Evidence has shown that disaggregation of data about notified TB cases by urban or rural place of residence has reduced the CNRs of areas that were known for higher CNRs and increased the CNRs of areas that did not report many cases. A ten-year review of TB cases notified by districts in southern Ethiopia showed that about 23% of the TB cases notified came from other catchment areas or districts. The disaggregation of TB cases by their residence reduces the high CNRs of urban areas and increases the lower CNRs in adjacent rural areas [23].
Higher CNRs could be driven by patient preference, better service quality, increased geographic accessibility, better community awareness, and access to better diagnostics and treatment [23]. Analysis of CNR by place of residence offsets both under- or over-reporting in urban and rural communities. Failure to consider this reality may contribute to urban bias, with the possible resource implications mentioned above, and may affect the type and magnitude of interventions designed by NTPs. Therefore, interventions in urban settings should analyze cases by place of residence, consider factors underlying higher CNRs, and design appropriate interventions to reach TB cases missed in the urban population.
While there are clear justifications for prioritizing TB in urban areas, other factors should be considered to ensure efficient use of scarce resources. In most resource-limited settings, a significant portion of urban health-service seekers come from rural areas, sometimes travelling long distances, due to lack of quality health services in remote areas. In addition, frequent bidirectional movements of people between urban and rural areas [24] for various purposes may increase disease transmission. Since most project-driven TB case-finding efforts use accessibility, feasibility, and yield as criteria for selection of intervention sites, there is a high probability that remote, rural, and low-case-notifying areas will be left behind. This issue suggests the need for review of the deceptively high CNRs in urban areas, so that efforts to reach remote areas or areas with low CNRs are not undermined. Urban areas, with their higher populations and compromised socioeconomic conditions, require interventions to strengthen the networking of urban-rural programs to reach their actual catchment populations in order to improve case finding.

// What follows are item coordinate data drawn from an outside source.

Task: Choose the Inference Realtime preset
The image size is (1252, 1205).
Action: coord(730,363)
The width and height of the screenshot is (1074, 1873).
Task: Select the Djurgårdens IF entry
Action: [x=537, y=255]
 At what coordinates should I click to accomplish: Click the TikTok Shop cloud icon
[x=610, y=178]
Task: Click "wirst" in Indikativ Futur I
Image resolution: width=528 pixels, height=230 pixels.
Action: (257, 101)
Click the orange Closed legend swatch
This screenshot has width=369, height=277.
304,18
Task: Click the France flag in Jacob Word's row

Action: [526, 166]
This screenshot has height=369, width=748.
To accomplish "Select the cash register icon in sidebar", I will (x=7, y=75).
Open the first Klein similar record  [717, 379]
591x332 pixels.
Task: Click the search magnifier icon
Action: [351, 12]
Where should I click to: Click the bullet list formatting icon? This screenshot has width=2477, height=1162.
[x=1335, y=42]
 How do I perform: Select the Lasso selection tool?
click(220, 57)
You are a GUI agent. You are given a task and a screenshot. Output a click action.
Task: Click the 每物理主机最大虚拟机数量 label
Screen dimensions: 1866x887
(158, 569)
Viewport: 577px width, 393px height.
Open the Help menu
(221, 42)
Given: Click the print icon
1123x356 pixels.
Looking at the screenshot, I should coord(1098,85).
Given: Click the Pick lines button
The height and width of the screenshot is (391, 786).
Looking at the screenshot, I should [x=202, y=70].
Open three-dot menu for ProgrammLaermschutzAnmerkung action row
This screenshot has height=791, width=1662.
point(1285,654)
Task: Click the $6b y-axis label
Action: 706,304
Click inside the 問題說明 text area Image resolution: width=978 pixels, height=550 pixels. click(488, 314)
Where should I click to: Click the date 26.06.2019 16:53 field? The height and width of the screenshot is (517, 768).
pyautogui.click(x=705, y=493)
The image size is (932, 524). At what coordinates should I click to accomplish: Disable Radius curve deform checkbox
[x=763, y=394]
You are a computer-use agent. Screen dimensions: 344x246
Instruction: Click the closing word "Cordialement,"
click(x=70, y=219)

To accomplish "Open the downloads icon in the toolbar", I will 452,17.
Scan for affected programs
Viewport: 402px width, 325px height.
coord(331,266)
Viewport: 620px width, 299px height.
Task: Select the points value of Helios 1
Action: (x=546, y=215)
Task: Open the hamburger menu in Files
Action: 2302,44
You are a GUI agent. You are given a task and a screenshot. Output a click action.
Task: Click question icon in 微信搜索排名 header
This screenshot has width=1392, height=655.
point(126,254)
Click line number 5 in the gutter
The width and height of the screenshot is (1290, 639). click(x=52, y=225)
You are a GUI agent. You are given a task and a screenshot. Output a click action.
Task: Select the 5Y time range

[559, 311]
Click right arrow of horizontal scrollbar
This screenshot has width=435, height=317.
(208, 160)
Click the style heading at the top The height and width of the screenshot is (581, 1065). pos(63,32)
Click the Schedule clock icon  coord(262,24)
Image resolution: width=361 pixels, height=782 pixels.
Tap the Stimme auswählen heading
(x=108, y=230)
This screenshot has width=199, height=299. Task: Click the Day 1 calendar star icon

Ending TB will only be possible if the urban rural disaggregation of data leads designing interventions and reaching missed cases whether they are not diagnosed which will remain to be source of continued transmission or diagnosed and not notified by the health system.
In the absence of subnational TB prevalence reports, TB investment and the performance of TB programs should be evaluated in the light of actual CNRs, using data about patients’ place of residence as well as their place of treatment. This analysis will ensure the use of accurate data for decision-making and action. Further analysis of program limitations related to referral linkages, treatment success, and program capacity to reach target populations is needed.
Failure to account for patients from Adama City who might have sought care in surrounding rural areas could have led to underestimating the CNR in urban areas, and inability to verify the address registered, whether it is place of residence or temporary address, might have affect the results. Our study is limited to Adama city and did not measure the case notification and treatment success of the surrounding population which could give better estimate of the contribution of rural communities and identify TB cases from urban who received treatment in the rural. Further study is required to understand the patient flow between urban and rural areas to estimate CNRs in such settings.
This study could be generalized to urban sites were TB patients receive services within the catchment population and receive patents from surrounding areas that could increase the reported case notification of urban sites. In areas where patients are not strictly receiving treatment within their place of residence such underestimation of the real picture of the surrounding sites could be noticed while the urban areas could have higher notification rate which could be misleading. The results of the study should be cautiously interpreted as the sample size across the two groups was small to pick statistical difference among the two groups.